LIST OF TASKS
**a.** List every example the page on the veterinary-client-patient relationship gives of what a veterinarian's "working understanding" of a pet covers.
**b.** From the page on the veterinary-client-patient relationship, return the passage starting with "Why is this" and going on through "something is wrong?", copied word for word.

___ SOURCE DOCUMENT ___

The veterinary-client-patient-relationship (VCPR) is the essential basis for interaction among veterinarians, their client, and their patients, and is critical to providing quality veterinary care. AAHA defines VCPR to require all of the following:
- The veterinarian has assumed responsibility for making all medical judgements regarding the health of the patient and the need for medical treatment, and the client (owner or caretaker) has agreed to comply with the veterinarian’s instructions.
- The veterinarian has sufficient knowledge of the patient to initiate at least a general or preliminary diagnosis of its medical condition. This means that the veterinarian has examined the patient within the past 12 months, or more recently as dictated by the age or medical condition of the patient.
- The veterinarian is available for ongoing care of the patient or has arranged for emergency coverage or continuing care and treatment of the animal by an appropriate veterinary professional.
- The veterinarian complete and legible medical records, including assessment and treatment plan, in such a way that another veterinarian will be able to proceed with the continuity of care and treatment of that patient.
Why is this important?
- VCPR exists when the veterinarian has a “working understanding” of your pet. Examples:
o What is “healthy” and “normal” for your pet?
o What are the “unusual” signs that may indicate that something is wrong?
o Understanding of each pet’s medical history.
o Are there any drugs that a patient may have an adverse reaction to in the past?
- How is VCPR established and maintained?
o VCPR can only be established when a complete physical exam in done.
o VCPR is maintained by regular annual veterinary visits to monitor health and any changes.
o Without annual physical exams to monitor health, it is illegal and unethical for a veterinarian to dispense or prescribe medications or recommend treatment.
o VCPR cannot be established online or over the phone or social media. Once a physical exam is done, VCPR can be maintained with communication via phone or email with frequent or existing conditions. Remember that this is ALWAYS at the discretion of the doctor.
- Why is VCPR so important?
o It is required, by law, in the State of New Mexico.
o In order for a veterinarian to diagnose or treat you pet, or prescribe or dispense medications, a VCPR must be in effect according to the state’s Veterinary Practice Act.
o It is the best thing for your pet’s health! So many things can change in a short amount of time in an animal’s life.
What does “my” veterinarian offer that an online source or vaccine clinic can’t match? Your veterinarian gets to know you and your pet. This is critical to keeping your pet healthy. A customized preventative health care plan will be made for each pet. At Valley Vet a doctor will always be available on an EMERGENCY basis for your pet.

___ ENTRIES PROVIDED ___

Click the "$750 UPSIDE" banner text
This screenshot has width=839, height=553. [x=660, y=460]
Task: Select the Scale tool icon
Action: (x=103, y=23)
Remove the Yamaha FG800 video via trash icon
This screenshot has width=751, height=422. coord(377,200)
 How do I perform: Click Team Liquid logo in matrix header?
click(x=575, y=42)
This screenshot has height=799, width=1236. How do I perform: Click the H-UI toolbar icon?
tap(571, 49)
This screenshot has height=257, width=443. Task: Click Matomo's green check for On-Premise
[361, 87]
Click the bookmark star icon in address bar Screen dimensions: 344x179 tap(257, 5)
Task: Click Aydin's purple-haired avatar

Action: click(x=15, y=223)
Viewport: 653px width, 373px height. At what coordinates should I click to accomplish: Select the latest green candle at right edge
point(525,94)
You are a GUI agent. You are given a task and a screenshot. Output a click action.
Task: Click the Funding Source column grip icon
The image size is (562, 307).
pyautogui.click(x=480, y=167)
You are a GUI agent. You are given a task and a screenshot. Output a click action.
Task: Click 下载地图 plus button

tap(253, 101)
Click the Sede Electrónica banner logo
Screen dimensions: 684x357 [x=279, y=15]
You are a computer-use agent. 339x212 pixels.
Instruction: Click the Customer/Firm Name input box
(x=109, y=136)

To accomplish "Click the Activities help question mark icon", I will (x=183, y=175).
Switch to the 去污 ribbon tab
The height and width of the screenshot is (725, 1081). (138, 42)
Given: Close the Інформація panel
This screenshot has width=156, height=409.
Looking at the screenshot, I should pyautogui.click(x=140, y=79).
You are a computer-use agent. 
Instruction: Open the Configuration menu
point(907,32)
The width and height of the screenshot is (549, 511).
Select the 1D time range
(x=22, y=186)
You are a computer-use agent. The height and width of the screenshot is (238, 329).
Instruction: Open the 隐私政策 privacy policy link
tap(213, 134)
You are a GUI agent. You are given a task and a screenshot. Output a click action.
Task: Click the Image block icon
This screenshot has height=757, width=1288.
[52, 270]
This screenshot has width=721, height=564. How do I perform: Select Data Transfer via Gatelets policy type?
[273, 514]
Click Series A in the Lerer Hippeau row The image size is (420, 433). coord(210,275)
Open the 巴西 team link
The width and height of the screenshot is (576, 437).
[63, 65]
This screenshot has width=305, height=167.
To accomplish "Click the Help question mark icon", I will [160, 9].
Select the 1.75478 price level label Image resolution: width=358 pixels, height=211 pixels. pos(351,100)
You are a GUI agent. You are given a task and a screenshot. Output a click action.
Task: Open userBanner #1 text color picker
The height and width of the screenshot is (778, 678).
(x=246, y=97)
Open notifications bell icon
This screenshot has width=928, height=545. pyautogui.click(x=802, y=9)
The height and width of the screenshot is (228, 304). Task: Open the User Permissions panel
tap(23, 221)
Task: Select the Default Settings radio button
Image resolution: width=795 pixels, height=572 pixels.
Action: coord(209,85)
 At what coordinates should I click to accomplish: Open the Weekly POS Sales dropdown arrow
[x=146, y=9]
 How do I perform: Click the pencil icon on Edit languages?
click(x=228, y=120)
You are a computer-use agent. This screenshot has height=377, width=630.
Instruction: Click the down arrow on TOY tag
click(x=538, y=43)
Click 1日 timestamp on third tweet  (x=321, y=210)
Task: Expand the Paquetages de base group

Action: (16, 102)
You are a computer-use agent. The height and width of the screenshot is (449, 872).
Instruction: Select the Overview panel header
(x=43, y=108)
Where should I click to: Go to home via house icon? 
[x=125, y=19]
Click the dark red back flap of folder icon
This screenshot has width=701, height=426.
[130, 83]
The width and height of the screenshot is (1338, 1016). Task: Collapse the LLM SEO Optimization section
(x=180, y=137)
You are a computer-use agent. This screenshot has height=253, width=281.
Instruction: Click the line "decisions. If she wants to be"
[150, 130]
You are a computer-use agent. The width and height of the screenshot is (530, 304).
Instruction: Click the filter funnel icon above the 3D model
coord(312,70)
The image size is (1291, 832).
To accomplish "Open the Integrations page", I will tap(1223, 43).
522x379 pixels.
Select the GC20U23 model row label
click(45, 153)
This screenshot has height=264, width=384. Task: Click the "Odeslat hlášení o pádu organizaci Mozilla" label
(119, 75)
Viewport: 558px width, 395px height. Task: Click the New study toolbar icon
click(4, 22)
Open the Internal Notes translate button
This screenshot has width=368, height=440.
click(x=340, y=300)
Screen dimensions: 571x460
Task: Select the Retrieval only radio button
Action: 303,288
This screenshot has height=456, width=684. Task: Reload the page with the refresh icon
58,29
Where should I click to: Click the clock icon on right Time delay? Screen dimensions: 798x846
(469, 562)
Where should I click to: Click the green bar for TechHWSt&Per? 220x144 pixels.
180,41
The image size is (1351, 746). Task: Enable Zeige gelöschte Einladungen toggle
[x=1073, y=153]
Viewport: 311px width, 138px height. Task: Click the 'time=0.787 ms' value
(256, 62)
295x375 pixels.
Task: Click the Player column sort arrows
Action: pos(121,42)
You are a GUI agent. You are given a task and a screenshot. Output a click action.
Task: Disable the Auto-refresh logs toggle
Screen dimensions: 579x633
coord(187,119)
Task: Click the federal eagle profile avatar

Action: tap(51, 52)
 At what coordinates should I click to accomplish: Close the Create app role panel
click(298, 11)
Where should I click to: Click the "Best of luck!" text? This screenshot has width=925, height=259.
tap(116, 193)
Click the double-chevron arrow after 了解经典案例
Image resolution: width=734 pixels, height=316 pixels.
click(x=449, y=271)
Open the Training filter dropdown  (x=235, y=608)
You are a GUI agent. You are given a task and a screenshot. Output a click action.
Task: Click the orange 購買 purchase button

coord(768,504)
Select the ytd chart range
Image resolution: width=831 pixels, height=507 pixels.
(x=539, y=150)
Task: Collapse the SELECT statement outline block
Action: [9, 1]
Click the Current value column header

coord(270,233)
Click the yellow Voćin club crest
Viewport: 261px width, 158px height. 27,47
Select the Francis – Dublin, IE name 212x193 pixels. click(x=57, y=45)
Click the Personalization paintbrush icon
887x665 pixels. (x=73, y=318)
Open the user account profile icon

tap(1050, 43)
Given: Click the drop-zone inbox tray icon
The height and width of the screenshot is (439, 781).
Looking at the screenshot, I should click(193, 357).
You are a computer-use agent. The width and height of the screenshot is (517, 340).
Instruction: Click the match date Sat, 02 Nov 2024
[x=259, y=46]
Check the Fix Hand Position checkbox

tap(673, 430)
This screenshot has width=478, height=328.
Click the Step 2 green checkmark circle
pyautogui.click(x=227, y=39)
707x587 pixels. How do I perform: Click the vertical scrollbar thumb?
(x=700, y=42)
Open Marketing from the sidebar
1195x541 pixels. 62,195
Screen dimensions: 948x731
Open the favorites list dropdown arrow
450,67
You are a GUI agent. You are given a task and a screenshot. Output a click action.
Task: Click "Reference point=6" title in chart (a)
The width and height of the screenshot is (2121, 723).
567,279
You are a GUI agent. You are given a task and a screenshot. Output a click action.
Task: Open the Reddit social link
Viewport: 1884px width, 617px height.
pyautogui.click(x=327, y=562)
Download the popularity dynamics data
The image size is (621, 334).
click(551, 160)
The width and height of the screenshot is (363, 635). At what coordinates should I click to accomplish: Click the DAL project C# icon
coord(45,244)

___

SOLUTIONS TO THE PROBLEMS
**a.**
- What is healthy and normal for the pet
- The unusual signs that may indicate that something is wrong
- Each pet's medical history
- Any drugs the patient may have had an adverse reaction to in the past

**b.**
Why is this important?
- VCPR exists when the veterinarian has a “working understanding” of your pet. Examples:
o What is “healthy” and “normal” for your pet?
o What are the “unusual” signs that may indicate that something is wrong?